In Pakistan, the renaissance in fashion over the past five years is due to a cultural shift. Women are becoming more independent and educated with greater access to work opportunities. Many are using fashion as a way to express their newfound socio-cultural freedom. The boom in social media has contributed to a lot of this, much to the dismay of religious conservatives who feel that they are being influenced by the Kardashians more than the Qur’an.

Nearly 20% of Pakistan’s exports are in fashion. Social media influencers are hungry for new trends and western models are looking east to find inspiration. In August, Gigi Hadid posted an Instagram picture showing herself wearing a traditional Pakistani designer dresses online by Guzarish.

Ansari says

Ansari says that Pakistan’s young women are more educated and well-traveled than ever beforeThis liberal attitude has spread from the catwalk to colleges via Instagram.

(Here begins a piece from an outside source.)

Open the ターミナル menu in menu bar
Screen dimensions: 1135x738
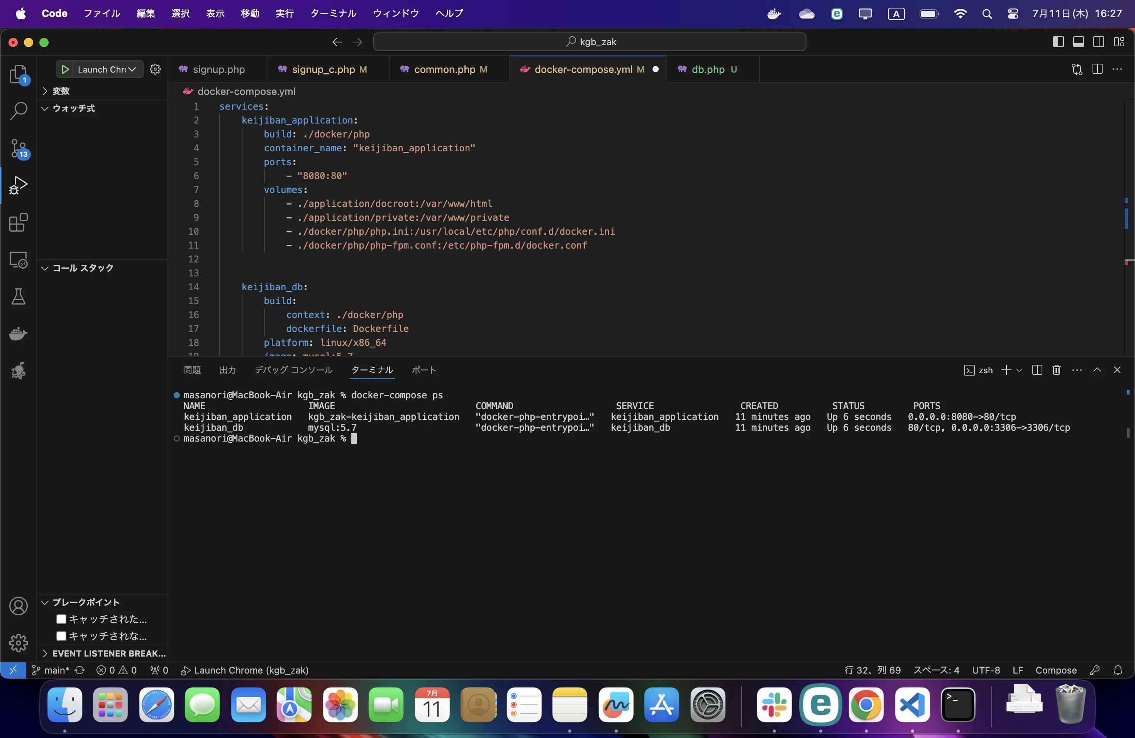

Many young women have chosen to ditch the traditional Pakistani shalwar kameez, which consists of tunic and loose trousers, in favor of jeans and western styles. This has led to the criticism of religious conservatives who view the fashion industry as a threat.

People want the change because religious extremists make it difficult to feel safe. It’s very frightening and difficult, and there is a real division. Hira Shah (25), a model, said that everyone is sick of it. “Pakistan is changing, but we must be strong if we want to change mindsets.”

The media and sharia law

Part of a larger trend is a shift towards more cosmopolitan fashion. “Pakistani fashion was quite liberal in the 1960s and early 1970s, but General Zia made it a crime to harass women, who gave Pakistan an Islamic-focused identity. The media and sharia law were used to police women’s bodies. Although this changed in the 1990s, there was still tension between religious conservatives as well as the image of women,” stated Amina Yaqin (a senior lecturer in postcolonial studies at SOAS).

“The tension that you see is that women take a stance and want to be free to wear whatever they like, but this is not possible for all women due to a complex network including class, economic mobility, and honour issues.

“The middle class is fed up, and they don’t want to be limited. As they become more visible, it becomes important to them. It is not clear if this power is real, or if it is being provided for consumption by fashion.